Below are the entries. Set down exactly the line containing "Image resolution: width=1456" and each line after it.

Supplied material Block Start

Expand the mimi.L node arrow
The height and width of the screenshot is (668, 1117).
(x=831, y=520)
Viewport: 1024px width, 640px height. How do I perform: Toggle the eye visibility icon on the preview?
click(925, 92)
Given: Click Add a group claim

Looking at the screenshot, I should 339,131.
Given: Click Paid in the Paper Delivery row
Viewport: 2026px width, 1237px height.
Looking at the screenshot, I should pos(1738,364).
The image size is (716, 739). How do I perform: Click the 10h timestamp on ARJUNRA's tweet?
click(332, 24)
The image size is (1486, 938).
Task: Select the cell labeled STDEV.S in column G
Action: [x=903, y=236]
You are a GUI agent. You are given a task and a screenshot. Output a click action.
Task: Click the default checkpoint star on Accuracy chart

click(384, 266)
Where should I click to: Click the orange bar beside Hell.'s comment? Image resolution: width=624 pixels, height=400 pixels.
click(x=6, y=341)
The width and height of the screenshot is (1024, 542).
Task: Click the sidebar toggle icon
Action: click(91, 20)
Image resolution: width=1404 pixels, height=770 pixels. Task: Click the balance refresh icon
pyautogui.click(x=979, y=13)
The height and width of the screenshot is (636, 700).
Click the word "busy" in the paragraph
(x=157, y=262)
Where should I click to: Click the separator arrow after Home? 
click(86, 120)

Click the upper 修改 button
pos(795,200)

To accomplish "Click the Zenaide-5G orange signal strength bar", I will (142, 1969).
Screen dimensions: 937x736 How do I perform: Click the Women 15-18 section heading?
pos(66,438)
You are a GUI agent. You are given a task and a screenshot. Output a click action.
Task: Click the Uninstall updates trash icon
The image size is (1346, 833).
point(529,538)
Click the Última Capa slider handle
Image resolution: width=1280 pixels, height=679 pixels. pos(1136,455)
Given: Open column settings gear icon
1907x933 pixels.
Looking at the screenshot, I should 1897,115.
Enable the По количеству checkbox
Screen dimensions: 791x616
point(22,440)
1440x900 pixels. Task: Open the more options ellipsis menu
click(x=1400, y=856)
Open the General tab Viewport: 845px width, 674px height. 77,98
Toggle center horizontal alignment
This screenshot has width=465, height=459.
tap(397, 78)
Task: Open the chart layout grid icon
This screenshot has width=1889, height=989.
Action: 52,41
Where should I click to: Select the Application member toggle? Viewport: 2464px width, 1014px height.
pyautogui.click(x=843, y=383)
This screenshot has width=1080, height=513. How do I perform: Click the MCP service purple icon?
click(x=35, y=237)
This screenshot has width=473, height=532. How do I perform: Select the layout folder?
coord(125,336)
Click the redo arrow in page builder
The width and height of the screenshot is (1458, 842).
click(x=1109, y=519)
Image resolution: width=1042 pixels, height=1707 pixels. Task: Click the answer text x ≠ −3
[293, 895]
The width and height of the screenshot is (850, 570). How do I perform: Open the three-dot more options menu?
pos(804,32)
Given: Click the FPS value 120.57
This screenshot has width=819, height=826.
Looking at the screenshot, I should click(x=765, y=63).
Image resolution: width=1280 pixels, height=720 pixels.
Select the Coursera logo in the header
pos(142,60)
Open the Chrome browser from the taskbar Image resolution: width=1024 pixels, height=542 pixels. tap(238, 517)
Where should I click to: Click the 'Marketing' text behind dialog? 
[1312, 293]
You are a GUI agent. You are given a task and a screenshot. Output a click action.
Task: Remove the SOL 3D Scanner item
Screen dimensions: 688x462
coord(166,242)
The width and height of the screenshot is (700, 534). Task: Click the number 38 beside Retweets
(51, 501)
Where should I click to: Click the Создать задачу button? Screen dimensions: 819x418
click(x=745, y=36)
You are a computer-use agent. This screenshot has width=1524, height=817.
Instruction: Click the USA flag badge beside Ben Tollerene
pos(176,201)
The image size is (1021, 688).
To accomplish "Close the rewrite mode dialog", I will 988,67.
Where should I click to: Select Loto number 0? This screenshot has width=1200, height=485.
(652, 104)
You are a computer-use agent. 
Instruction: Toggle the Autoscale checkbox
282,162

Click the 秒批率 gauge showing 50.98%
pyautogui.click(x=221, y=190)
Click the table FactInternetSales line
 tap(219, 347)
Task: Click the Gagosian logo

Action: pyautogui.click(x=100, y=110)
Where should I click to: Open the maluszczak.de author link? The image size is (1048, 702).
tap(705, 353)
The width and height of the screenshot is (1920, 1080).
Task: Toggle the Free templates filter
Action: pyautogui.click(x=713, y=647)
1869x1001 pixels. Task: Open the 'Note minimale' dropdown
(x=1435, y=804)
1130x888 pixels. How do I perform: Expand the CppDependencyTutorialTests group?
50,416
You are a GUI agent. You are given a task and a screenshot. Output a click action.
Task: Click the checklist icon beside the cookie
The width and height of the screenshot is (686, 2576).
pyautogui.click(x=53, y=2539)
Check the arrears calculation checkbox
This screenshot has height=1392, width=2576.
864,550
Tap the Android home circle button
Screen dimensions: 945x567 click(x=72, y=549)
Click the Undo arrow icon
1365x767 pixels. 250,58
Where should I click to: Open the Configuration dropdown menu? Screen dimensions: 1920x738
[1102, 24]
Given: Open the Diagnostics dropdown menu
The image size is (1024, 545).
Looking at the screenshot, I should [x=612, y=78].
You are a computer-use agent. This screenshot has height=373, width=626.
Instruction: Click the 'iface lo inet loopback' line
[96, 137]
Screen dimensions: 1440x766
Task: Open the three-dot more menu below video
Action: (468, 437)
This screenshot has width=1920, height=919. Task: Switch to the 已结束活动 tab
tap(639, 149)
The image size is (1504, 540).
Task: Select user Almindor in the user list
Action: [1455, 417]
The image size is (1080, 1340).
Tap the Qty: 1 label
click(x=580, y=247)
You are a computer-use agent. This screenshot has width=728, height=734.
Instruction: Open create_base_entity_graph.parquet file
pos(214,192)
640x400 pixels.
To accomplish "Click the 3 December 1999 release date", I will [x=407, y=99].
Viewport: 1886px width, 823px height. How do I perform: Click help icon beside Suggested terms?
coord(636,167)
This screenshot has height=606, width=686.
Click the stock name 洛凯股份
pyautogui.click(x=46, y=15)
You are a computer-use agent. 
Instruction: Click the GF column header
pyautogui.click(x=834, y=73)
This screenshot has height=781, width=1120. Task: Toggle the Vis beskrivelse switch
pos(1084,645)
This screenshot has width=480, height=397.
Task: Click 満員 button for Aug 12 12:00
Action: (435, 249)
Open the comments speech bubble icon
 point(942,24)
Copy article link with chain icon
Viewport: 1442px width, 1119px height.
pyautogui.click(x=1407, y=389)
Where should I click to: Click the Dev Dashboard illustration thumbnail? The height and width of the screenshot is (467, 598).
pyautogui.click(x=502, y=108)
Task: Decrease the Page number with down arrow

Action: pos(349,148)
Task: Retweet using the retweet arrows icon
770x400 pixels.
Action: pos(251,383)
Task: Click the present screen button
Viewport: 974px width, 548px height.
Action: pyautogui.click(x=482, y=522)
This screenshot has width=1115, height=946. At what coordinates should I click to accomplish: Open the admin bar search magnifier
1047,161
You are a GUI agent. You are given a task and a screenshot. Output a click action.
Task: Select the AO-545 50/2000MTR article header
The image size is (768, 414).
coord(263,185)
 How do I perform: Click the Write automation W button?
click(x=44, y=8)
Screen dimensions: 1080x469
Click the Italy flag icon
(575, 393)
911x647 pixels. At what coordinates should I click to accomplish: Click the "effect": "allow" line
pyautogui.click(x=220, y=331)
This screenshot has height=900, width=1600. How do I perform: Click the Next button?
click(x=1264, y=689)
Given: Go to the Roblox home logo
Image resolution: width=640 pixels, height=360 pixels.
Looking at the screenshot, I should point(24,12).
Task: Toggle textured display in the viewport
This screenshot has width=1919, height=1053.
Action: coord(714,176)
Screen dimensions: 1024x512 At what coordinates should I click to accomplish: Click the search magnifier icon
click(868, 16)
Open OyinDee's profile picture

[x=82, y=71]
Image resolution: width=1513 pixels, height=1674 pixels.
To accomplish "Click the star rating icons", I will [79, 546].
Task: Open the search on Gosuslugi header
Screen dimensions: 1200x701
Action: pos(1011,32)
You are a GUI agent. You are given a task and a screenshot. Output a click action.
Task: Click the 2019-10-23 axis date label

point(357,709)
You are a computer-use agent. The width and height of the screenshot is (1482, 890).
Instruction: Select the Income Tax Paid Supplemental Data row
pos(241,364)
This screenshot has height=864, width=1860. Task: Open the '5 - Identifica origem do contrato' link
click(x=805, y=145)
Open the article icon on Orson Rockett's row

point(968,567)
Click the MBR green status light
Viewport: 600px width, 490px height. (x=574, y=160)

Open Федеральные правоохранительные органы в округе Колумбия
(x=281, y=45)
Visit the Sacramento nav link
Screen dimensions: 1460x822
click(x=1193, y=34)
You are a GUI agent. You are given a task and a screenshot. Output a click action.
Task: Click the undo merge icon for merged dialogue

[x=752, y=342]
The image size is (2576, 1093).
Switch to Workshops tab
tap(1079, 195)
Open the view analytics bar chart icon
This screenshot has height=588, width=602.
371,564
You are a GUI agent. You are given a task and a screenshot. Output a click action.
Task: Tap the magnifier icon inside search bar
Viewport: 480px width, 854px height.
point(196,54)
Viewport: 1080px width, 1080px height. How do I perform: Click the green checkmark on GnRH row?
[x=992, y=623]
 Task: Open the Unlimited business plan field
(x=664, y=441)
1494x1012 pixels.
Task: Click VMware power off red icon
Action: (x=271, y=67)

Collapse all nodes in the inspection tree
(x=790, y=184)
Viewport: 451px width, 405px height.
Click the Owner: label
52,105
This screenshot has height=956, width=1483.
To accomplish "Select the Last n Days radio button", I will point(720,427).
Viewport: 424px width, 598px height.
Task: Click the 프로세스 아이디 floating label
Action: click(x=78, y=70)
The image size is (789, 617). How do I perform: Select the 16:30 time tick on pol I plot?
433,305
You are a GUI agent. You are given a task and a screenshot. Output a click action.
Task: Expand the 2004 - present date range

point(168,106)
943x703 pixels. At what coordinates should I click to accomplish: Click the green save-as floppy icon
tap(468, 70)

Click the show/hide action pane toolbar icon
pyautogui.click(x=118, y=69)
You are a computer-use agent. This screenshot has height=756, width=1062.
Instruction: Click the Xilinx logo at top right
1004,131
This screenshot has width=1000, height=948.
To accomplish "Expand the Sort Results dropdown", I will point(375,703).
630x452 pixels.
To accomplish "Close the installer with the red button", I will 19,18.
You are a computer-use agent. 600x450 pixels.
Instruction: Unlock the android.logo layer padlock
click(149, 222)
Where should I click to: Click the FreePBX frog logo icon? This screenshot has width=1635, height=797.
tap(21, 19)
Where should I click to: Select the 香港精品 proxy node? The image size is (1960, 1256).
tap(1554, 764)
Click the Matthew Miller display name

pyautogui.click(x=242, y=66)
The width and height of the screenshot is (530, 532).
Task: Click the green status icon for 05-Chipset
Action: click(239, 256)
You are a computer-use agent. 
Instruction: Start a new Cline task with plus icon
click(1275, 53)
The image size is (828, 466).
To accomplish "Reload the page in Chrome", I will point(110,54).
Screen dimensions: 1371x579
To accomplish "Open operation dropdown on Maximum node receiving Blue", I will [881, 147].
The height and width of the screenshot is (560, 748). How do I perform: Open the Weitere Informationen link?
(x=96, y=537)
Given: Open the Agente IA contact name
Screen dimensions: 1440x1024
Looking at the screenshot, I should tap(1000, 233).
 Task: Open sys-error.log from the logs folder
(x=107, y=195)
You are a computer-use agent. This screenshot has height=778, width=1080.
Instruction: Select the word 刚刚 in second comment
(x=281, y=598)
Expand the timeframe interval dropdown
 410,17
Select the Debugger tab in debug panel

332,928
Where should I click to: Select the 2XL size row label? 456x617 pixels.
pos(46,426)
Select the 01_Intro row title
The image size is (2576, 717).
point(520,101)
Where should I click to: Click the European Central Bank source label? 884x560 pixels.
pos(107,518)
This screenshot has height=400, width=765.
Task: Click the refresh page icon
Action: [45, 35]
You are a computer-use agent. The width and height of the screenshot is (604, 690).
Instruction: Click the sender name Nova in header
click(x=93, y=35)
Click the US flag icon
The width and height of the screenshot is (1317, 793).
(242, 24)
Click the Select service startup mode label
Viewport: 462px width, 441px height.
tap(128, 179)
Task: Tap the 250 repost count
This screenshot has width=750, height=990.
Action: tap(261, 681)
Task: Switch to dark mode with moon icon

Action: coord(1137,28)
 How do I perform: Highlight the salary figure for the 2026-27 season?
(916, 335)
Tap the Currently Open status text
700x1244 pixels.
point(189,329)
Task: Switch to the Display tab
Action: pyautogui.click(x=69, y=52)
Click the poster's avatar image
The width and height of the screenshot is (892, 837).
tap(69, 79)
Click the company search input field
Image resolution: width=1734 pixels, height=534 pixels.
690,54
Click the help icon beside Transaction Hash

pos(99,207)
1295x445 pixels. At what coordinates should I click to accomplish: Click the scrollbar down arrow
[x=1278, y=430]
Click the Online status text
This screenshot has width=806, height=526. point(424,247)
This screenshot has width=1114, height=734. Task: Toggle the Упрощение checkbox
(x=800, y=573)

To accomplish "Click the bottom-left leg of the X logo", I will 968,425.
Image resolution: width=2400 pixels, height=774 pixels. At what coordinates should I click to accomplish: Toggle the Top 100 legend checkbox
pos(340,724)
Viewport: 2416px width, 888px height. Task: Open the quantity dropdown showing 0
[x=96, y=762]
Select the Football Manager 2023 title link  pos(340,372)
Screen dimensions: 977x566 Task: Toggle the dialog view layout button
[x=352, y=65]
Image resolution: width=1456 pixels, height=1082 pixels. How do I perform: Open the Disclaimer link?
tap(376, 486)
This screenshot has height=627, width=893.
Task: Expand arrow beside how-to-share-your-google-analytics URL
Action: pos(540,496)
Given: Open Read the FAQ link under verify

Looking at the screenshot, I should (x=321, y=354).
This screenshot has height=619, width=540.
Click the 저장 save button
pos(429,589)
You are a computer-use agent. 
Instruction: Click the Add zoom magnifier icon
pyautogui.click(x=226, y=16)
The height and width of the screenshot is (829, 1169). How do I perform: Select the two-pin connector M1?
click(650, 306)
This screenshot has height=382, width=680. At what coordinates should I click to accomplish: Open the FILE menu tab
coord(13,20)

Supplied material Block End

> Finished exercise:
Image resolution: width=1456 pixels, height=1082 pixels. How do I perform: Open the Disclaimer link?
tap(376, 486)
This screenshot has height=627, width=893.
Task: Expand arrow beside how-to-share-your-google-analytics URL
Action: pos(540,496)
Given: Open Read the FAQ link under verify

Looking at the screenshot, I should (x=321, y=354).
This screenshot has height=619, width=540.
Click the 저장 save button
pos(429,589)
You are a computer-use agent. 
Instruction: Click the Add zoom magnifier icon
pyautogui.click(x=226, y=16)
The height and width of the screenshot is (829, 1169). How do I perform: Select the two-pin connector M1?
click(650, 306)
This screenshot has height=382, width=680. At what coordinates should I click to accomplish: Open the FILE menu tab
coord(13,20)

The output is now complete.